Sunday, May 1, 2011
New offensive strategy: Grow okra
Sweet revenge for all those who believe academic programs are too focused on athletics: A small college in Dallas has transformed its "hallowed field" into hallowed ground of a different type, one capable of helping to feed the surrounding community. The gridiron has given way to a garden between the goalposts. Their new mascot? The "fighting okra," according to a delightful article by Mark Wynne, a food activist, writer and author of Closing the Food Gap. (For more about him, visit www.markwinne.com.
Read his article atfoodfreedom.wordpress.com/2011/04/02/texas-college-converts-football-field-into-organic-farm)

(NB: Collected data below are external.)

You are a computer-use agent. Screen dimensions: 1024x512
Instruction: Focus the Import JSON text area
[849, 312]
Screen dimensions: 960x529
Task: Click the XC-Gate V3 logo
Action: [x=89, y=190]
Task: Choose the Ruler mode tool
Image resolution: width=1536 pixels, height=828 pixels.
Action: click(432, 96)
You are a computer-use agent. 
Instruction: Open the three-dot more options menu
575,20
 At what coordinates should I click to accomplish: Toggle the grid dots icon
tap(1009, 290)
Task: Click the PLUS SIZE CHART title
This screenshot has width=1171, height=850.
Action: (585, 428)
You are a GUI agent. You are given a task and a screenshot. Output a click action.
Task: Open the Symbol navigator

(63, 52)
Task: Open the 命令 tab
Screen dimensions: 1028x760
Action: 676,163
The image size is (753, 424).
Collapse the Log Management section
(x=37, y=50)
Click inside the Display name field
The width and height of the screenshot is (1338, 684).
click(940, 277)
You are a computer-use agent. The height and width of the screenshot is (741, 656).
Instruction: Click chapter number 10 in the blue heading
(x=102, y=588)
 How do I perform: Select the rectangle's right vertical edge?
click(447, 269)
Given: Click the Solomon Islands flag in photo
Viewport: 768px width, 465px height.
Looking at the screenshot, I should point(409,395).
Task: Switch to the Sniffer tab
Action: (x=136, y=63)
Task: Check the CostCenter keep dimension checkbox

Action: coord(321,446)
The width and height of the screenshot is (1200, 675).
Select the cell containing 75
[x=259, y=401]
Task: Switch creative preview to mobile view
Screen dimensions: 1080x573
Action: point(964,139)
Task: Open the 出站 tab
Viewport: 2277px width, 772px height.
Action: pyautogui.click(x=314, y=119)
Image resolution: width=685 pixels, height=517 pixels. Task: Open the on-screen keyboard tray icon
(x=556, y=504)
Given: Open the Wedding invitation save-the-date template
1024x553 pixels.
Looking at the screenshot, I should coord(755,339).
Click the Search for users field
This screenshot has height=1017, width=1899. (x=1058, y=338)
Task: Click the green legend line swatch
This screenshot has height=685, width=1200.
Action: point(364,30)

Some of the food the students now grow is served at Cowboys Stadium as well as at the city's restaurants, on campus and through nonprofit hunger programs. Eventually, they want to add an on-site store and a farmers market. These attributes are being used as broader learning tools; the garden also anchors a class in "social entrepreneurship." The college president says the goal isn't to turn students into farmers but into problem-solvers, something a life in agriculture helped forge in our country's bedrock generations.
Apparently schools all over the country have been contacting Paul Quinn's mentor, Yale University, about starting similar programs, so this idea is like a thriving bed of strawberries, sending out loads of vigorous runners.
(Read the Associated Press story at www.chron.com/disp/story.mpl/ap/tx/7544934.html)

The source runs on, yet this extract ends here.